I think there are other fragmentations that occur within developed countries due to individuals fearing the technology or being wary of its benefits vs potential costs. Some others within developed countries don't have access to such technology or can't afford it, etc. Therefore, there is a subset of individuals who utilize this technology even within developed countries. These are the individuals that are visible to other "less developed" countries. And so the images that are being trasmitted globally may not truly represent what is going on in the world or in more developed countries.

There are many implications of this from a global perspective. The technology, because it is available, is used often to sort of encourage people to link when perhaps they should be more careful and intentional about what they broadcast. While there is no doubt that it is easier to connect with the technology today, I wonder if we think about all the implications of connecting. Do we think about cultural norms, and issues around language barriers? Do we seriously consider what it means to connect? Is it just the ability to have a meeting that drives the importance to connect? If others do not have the same abilities to connect are they just out of luck or do we accommodate them since connecting is the true goal not the latest technology.

Technology is great way to solve a problem. But we can't lose sight of the fact that it is a tool. I think that trust, fear, and love are all components of creating a flat world where true connections are made.

Well, I really regret not reading Friedman's book sooner.

On February 26th, 1993, the date of the first attack on the World Trade Center in New York City, I was working in the Washington D.C. area, a place where it was not rare to see employees wearing ID badges. A few weeks later, I remember being herded out of the Smithsonian's Dillon-Ripley dome-shaped building onto the Mall to enjoy a sunny spring day with my peers. We stood around for about an hour waiting for the all-clear from the alleged "bomb threat" while comtemplating our lunch plans. I was craving a Kiwi-Strawberry Snapple.
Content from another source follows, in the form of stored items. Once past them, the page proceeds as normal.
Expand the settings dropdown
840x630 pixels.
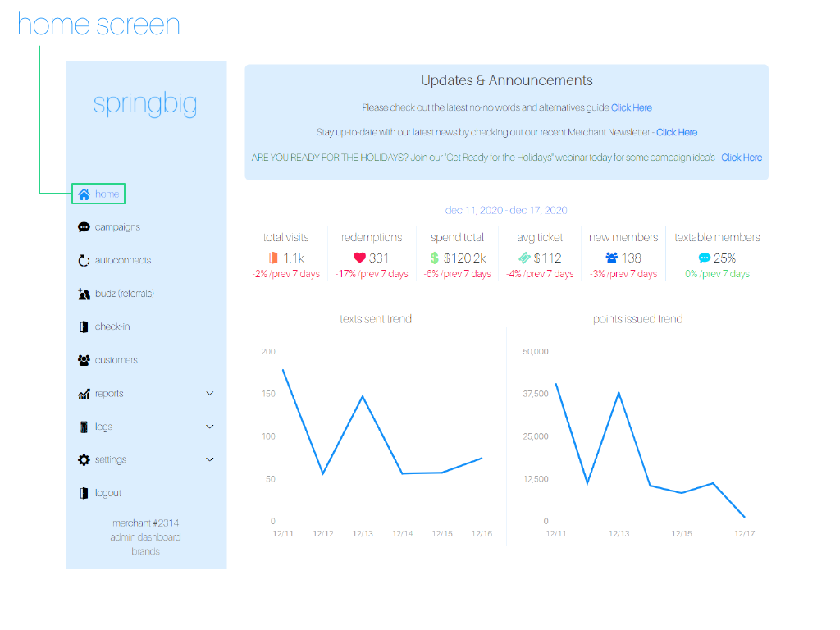tap(209, 459)
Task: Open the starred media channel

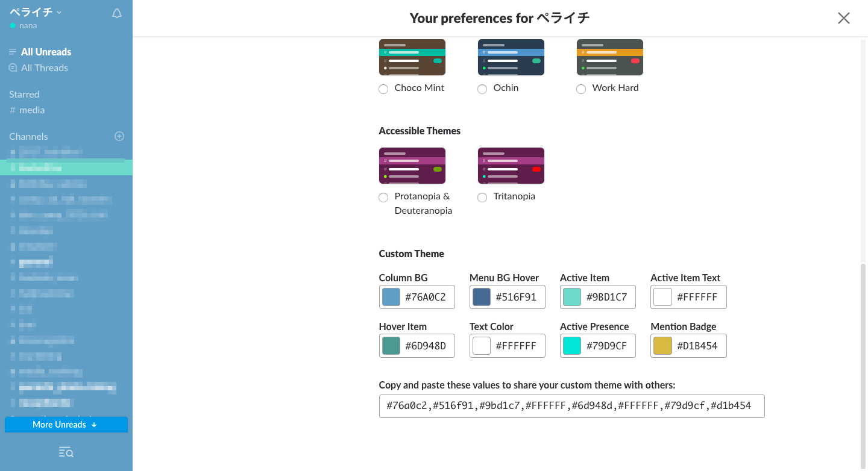Action: pyautogui.click(x=31, y=110)
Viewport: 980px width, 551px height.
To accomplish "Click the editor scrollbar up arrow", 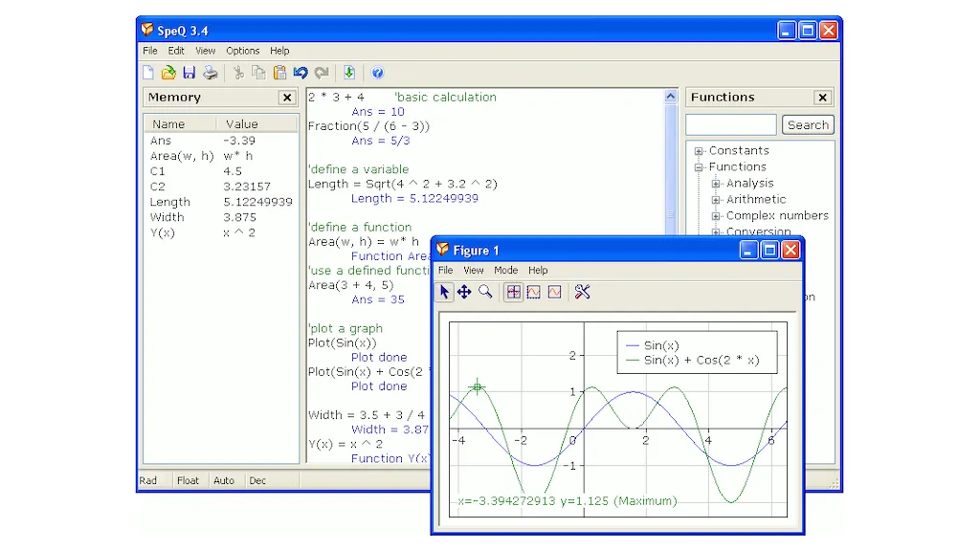I will pyautogui.click(x=671, y=97).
Those were different times. None of us imagined what would happen later on 9/11/01, which we could all witness on the Today Show that fateful Tuesday, nor did most of us think twice about getting on a commercial airliner. Now I suppose everyone thinks twice, and nearly everyone wears an ID badge to work. That was post-Berlin Wall destruction, 11/9, and pre-Twin Towers destruction, 9/11, a time many of us imagined to be a new beginning, certainly not a transition to greater challenges than those the Cold War had imposed.

There were so many valuable excerpts from this reading, yet with my interest in community development and Detroit in particular, I really latched on to Friedman's exploration of "humiliation." I never truly understood the African-American perspective of the O.J. Simpson murder trial until I understood the concept of humiliation. Friedman's connection of this term to the experiences of those in the non-flat world should be extremely poignant to those of us living in the flat world.

For decades the disharmony between whites and African-Americans living in the Detroit area, a total population of nearly five million, has been attributed to economics or racism. I now believe a primary culprit is humiliation or what Friedman describes as the "poverty of dignity." This lack of contextual understanding helps to explain why recommendations and projects continue to fail to revitalize the area, despite funding and participation.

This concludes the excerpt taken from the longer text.